Fleet Foxes Manifest Peace on Surprise New Album Shore
The folk-rock band’s fourth LP possesses a hopeful approachability

There are several elements that make a Fleet Foxes album great. Layered vocals, daring instrumental swells and vibrant, at times anxious, lyrics are all present throughout their catalogue, from the assured folk-pop of their 2008 self-titled debut to the magnificent existential ramblings on 2017’s Crack-Up. These signifiers are all present on their new album Shore, but the effects are much more nuanced. Fleet Foxes remain a quintessential millennial band, and, on Shore—which dropped with only a day’s warning—they’re once again tapping into the millennial psyche, this time with a little more optimism.
Upon first listen, Shore lacks the immediacy of Fleet Foxes and 2011’s Helplessness Blues—at least from a sonic standpoint. But frontman Robin Pecknold’s astonishingly thoughtful lyrics quickly bring the listener back up to speed, at times recalling the grandiose scope of Crack-Up’s more cheerful moments, even if the indie-rock stylings are lagging a bit. He’s at times bursting with love (or, in the case of the triumphant “Wading In Waist-High Water,” in over his head) and at others dryly funny (“I’ve been solving for the meaning of life / No one tried before and likely I’m right,” he offers on “Young Man’s Game”). But he’s almost always getting at something wise or meaningful.
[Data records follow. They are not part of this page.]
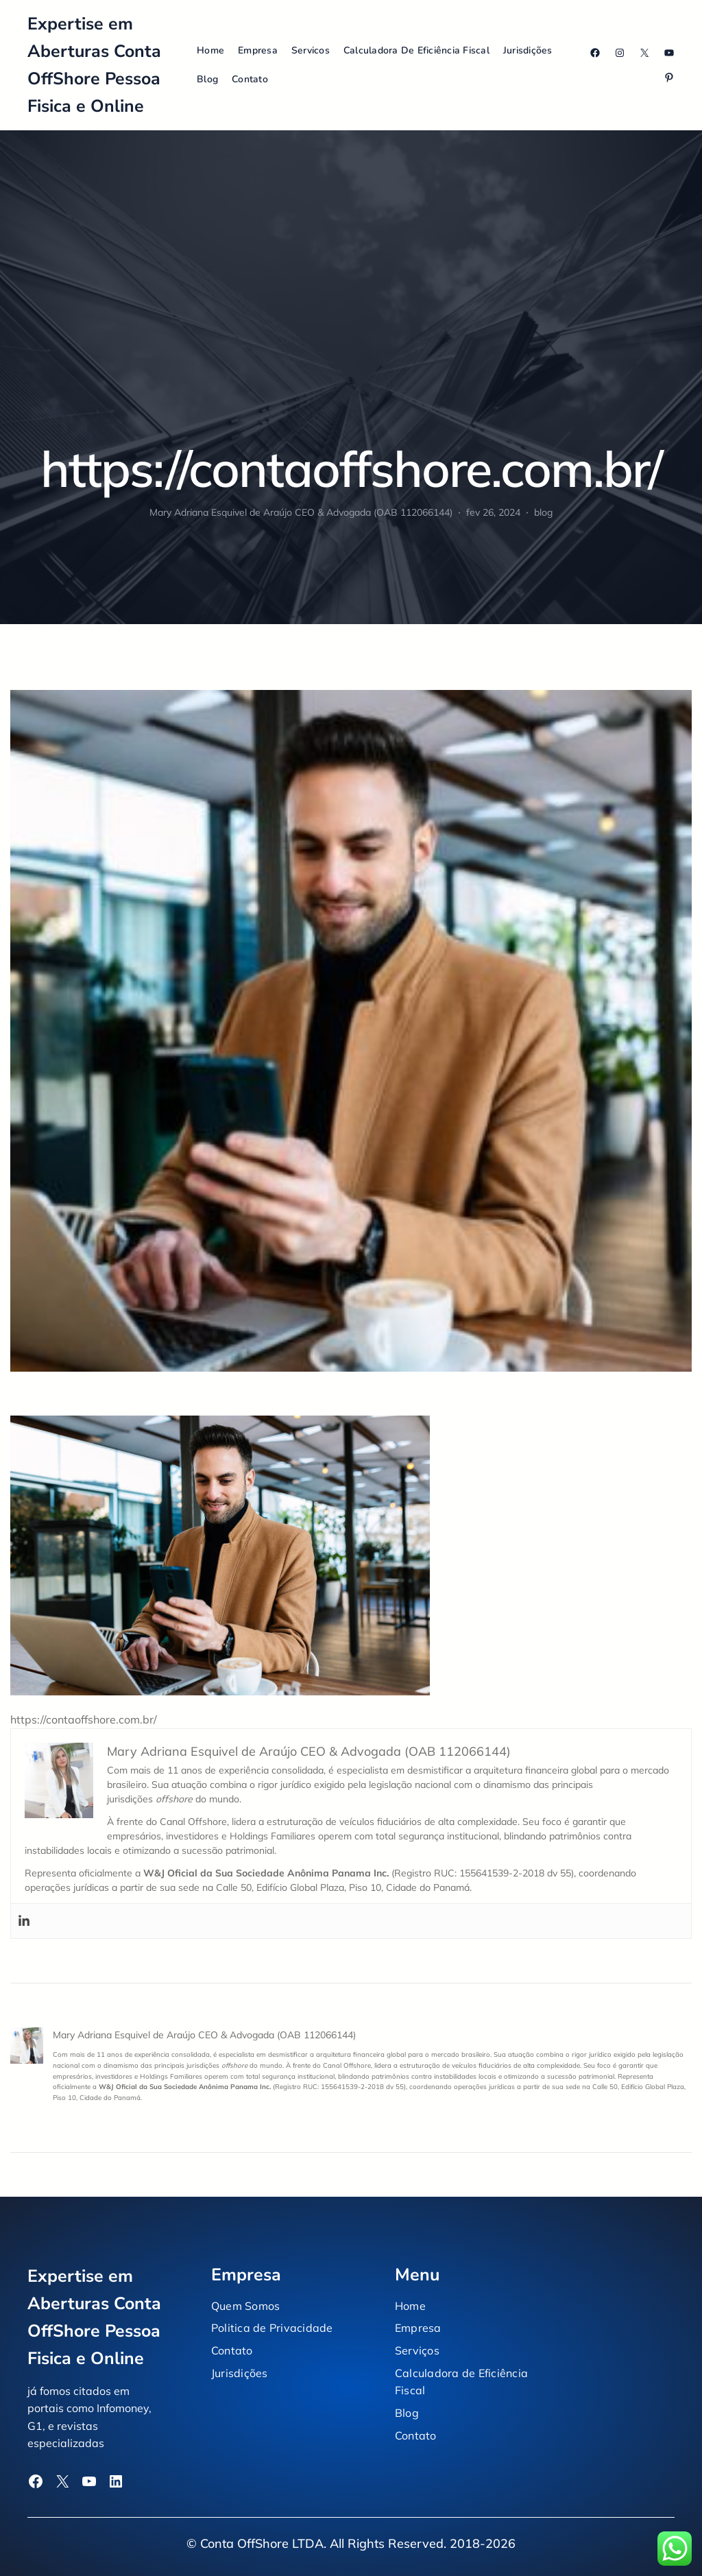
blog (543, 512)
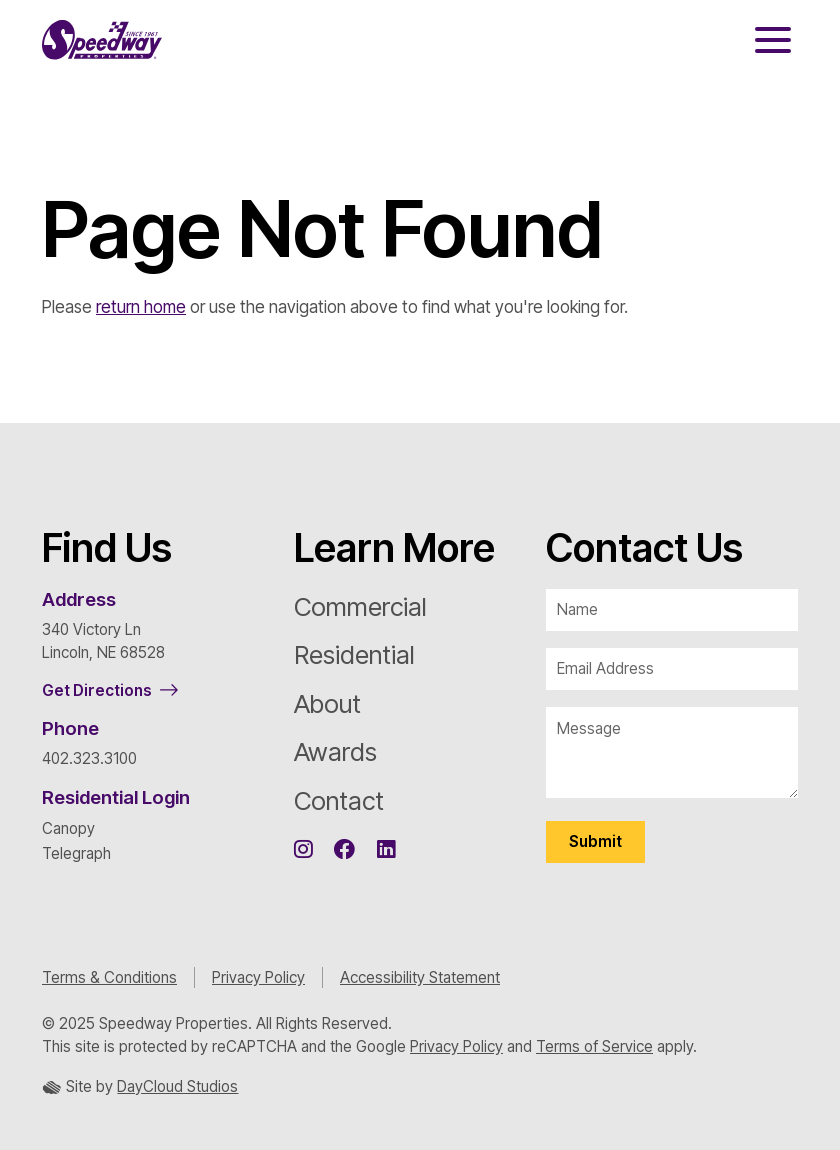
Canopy (68, 828)
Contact (339, 800)
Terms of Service (594, 1046)
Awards (335, 751)
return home (141, 307)
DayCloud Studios (177, 1086)
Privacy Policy (258, 977)
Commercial (360, 606)
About (327, 703)
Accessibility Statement (420, 977)
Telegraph (76, 853)
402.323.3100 (89, 758)
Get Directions (97, 690)
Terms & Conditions (109, 977)
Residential (354, 654)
At times throughout his career, Pecknold has hidden behind more metaphorical lyrics and mythological narratives. But, on album highlight “Sunblind” (which pleasantly bleeds together with “Wading In Waist-High Water’’ in the tracklisting), he’s forthright in dedicating the song to his late musical heroes: John Prine, David Berman, Bill Withers, Judee Still, Elliott Smith and Richard Swift are all called out by name, with the latter two providing the soundtrack to a weekend respite (“I’m going out for a weekend / I’m gonna borrow a Martin or Gibson / With Either/Or and The Hex for my Bookends / Carrying every text that you’ve given”). The list goes on as he namedrops Jeff Buckley and Arthur Russell, singing “I’m loud and alive / singing you all night,” as if to say “I won’t let anyone forget you” to each of those artists who left us too soon.
Shore only gets livelier from there, peaking into Sufjan Stevens-esque nostalgia on “Featherweight” and expressing old-soul fatigue on the quick-paced rocker “Young Man’s Game.” Pecknold also familiarizes himself with his own privilege on the second of those two, singing “I’ve been lucky as sin / not one thing in my way.” He expounds on this idea in a statement released alongside the album: “I’ve been so lucky in so many ways in my life, so lucky to be born with the seeds of the talents I have cultivated and lucky to have had so many unreal experiences. Maybe with luck can come guilt sometimes. I know I’ve welcomed hardship wherever I could find it, real or imagined, as a way of subconsciously tempering all this unreal luck I’ve had.” That gratitude seems to radiate from every corner of Shore, even its more somber moments.
Now 34, Pecknold seems much more comfortable with life’s messy bits—and much more eager to embrace the small things. He pulls a friend from the depths of despair on the jaunty “Jara” and condemns the youthful days when he once romanticized pain on “A Long Way Past The Past.” But it’s on the title track and album closer where he seems the most at peace, clinging to a loved one for dear life before memorializing Prine and Berman yet again. “Kin of my kin / I rely on you / taking me in,” he sings, reaching for the safety of the shore from the choppy banks. The root of the German word for friendship roughly translates to “place of high safety,” and that holy stronghold seems to be what Pecknold is grasping at throughout Shore’s generous 55 minutes. Shore is a place to return to when you’re weary.